Return every record exactly as it appears. Leave nothing out.

** Opening RECORD EXTRACTS block **

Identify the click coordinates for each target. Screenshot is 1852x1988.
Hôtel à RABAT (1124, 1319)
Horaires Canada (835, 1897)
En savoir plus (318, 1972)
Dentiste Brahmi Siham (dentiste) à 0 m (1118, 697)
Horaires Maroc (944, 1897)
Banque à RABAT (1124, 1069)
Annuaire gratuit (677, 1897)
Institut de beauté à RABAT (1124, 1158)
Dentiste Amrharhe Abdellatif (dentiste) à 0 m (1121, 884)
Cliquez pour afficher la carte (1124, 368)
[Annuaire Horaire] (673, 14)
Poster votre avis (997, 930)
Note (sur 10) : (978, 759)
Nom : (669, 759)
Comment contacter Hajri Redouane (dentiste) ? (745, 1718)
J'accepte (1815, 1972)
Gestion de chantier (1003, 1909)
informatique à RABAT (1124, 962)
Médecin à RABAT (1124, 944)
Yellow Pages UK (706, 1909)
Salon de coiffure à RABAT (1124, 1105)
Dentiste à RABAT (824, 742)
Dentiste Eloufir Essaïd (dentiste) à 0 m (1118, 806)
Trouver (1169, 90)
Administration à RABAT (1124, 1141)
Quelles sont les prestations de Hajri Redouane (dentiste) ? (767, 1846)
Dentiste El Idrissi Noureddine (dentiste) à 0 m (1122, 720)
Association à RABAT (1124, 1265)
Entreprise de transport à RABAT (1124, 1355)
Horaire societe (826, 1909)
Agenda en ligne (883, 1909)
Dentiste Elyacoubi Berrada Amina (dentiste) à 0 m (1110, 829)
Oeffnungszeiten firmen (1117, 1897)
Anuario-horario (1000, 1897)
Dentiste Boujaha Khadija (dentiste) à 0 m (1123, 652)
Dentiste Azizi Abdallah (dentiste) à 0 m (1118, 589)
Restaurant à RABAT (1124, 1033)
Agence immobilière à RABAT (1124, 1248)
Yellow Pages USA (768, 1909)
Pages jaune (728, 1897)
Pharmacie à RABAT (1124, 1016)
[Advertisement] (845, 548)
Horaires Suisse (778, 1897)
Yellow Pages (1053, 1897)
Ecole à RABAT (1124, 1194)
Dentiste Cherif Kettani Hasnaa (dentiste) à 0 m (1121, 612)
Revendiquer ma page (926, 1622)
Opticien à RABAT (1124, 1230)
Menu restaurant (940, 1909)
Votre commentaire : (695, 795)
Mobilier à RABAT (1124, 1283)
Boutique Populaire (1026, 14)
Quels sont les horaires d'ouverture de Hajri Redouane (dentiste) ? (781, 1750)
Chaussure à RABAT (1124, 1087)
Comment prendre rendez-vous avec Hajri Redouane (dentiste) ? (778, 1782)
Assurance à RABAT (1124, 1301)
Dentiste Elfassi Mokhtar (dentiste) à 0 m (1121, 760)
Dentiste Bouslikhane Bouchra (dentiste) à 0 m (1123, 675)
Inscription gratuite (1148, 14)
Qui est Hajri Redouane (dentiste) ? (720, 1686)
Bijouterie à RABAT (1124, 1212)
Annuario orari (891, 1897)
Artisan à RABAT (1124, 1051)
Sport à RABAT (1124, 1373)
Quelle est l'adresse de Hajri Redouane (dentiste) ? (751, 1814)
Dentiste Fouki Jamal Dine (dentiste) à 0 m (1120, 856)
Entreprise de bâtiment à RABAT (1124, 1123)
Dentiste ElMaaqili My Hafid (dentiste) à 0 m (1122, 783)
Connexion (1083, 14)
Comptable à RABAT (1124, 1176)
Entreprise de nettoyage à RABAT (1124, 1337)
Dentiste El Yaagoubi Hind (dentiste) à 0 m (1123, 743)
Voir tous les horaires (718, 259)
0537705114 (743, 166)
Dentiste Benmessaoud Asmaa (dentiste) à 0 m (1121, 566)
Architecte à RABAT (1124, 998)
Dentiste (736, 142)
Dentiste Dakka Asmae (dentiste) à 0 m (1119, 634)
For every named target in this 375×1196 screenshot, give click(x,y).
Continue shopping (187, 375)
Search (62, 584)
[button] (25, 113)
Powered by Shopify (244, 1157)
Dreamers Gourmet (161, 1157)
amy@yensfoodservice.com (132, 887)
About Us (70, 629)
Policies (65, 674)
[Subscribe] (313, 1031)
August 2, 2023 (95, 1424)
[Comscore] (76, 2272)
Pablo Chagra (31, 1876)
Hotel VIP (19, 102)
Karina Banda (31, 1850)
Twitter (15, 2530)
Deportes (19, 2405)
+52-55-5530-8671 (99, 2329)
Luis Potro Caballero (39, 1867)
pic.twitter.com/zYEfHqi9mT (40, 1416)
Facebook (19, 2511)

** Closing RECORD EXTRACTS block **

**EXPECTED ANSWER:**
Identify the click coordinates for each target. Screenshot is 1852x1988.
Hôtel à RABAT (1124, 1319)
Horaires Canada (835, 1897)
En savoir plus (318, 1972)
Dentiste Brahmi Siham (dentiste) à 0 m (1118, 697)
Horaires Maroc (944, 1897)
Banque à RABAT (1124, 1069)
Annuaire gratuit (677, 1897)
Institut de beauté à RABAT (1124, 1158)
Dentiste Amrharhe Abdellatif (dentiste) à 0 m (1121, 884)
Cliquez pour afficher la carte (1124, 368)
[Annuaire Horaire] (673, 14)
Poster votre avis (997, 930)
Note (sur 10) : (978, 759)
Nom : (669, 759)
Comment contacter Hajri Redouane (dentiste) ? (745, 1718)
J'accepte (1815, 1972)
Gestion de chantier (1003, 1909)
informatique à RABAT (1124, 962)
Médecin à RABAT (1124, 944)
Yellow Pages UK (706, 1909)
Salon de coiffure à RABAT (1124, 1105)
Dentiste à RABAT (824, 742)
Dentiste Eloufir Essaïd (dentiste) à 0 m (1118, 806)
Trouver (1169, 90)
Administration à RABAT (1124, 1141)
Quelles sont les prestations de Hajri Redouane (dentiste) ? (767, 1846)
Dentiste El Idrissi Noureddine (dentiste) à 0 m (1122, 720)
Association à RABAT (1124, 1265)
Entreprise de transport à RABAT (1124, 1355)
Horaire societe (826, 1909)
Agenda en ligne (883, 1909)
Dentiste Elyacoubi Berrada Amina (dentiste) à 0 m (1110, 829)
Oeffnungszeiten firmen (1117, 1897)
Anuario-horario (1000, 1897)
Dentiste Boujaha Khadija (dentiste) à 0 m (1123, 652)
Dentiste Azizi Abdallah (dentiste) à 0 m (1118, 589)
Restaurant à RABAT (1124, 1033)
Agence immobilière à RABAT (1124, 1248)
Yellow Pages USA (768, 1909)
Pages jaune (728, 1897)
Pharmacie à RABAT (1124, 1016)
[Advertisement] (845, 548)
Horaires Suisse (778, 1897)
Yellow Pages (1053, 1897)
Ecole à RABAT (1124, 1194)
Dentiste Cherif Kettani Hasnaa (dentiste) à 0 m (1121, 612)
Revendiquer ma page (926, 1622)
Opticien à RABAT (1124, 1230)
Menu restaurant (940, 1909)
Votre commentaire : (695, 795)
Mobilier à RABAT (1124, 1283)
Boutique Populaire (1026, 14)
Quels sont les horaires d'ouverture de Hajri Redouane (dentiste) ? (781, 1750)
Chaussure à RABAT (1124, 1087)
Comment prendre rendez-vous avec Hajri Redouane (dentiste) ? (778, 1782)
Assurance à RABAT (1124, 1301)
Dentiste Elfassi Mokhtar (dentiste) à 0 m (1121, 760)
Dentiste Bouslikhane Bouchra (dentiste) à 0 m (1123, 675)
Inscription gratuite (1148, 14)
Qui est Hajri Redouane (dentiste) ? (720, 1686)
Bijouterie à RABAT (1124, 1212)
Annuario orari (891, 1897)
Artisan à RABAT (1124, 1051)
Sport à RABAT (1124, 1373)
Quelle est l'adresse de Hajri Redouane (dentiste) ? (751, 1814)
Dentiste Fouki Jamal Dine (dentiste) à 0 m (1120, 856)
Entreprise de bâtiment à RABAT (1124, 1123)
Dentiste ElMaaqili My Hafid (dentiste) à 0 m (1122, 783)
Connexion (1083, 14)
Comptable à RABAT (1124, 1176)
Entreprise de nettoyage à RABAT (1124, 1337)
Dentiste El Yaagoubi Hind (dentiste) à 0 m (1123, 743)
Voir tous les horaires (718, 259)
0537705114 (743, 166)
Dentiste Benmessaoud Asmaa (dentiste) à 0 m (1121, 566)
Architecte à RABAT (1124, 998)
Dentiste (736, 142)
Dentiste Dakka Asmae (dentiste) à 0 m (1119, 634)
For every named target in this 375×1196 screenshot, give click(x,y).
Continue shopping (187, 375)
Search (62, 584)
[button] (25, 113)
Powered by Shopify (244, 1157)
Dreamers Gourmet (161, 1157)
amy@yensfoodservice.com (132, 887)
About Us (70, 629)
Policies (65, 674)
[Subscribe] (313, 1031)
August 2, 2023 (95, 1424)
[Comscore] (76, 2272)
Pablo Chagra (31, 1876)
Hotel VIP (19, 102)
Karina Banda (31, 1850)
Twitter (15, 2530)
Deportes (19, 2405)
+52-55-5530-8671 (99, 2329)
Luis Potro Caballero (39, 1867)
pic.twitter.com/zYEfHqi9mT (40, 1416)
Facebook (19, 2511)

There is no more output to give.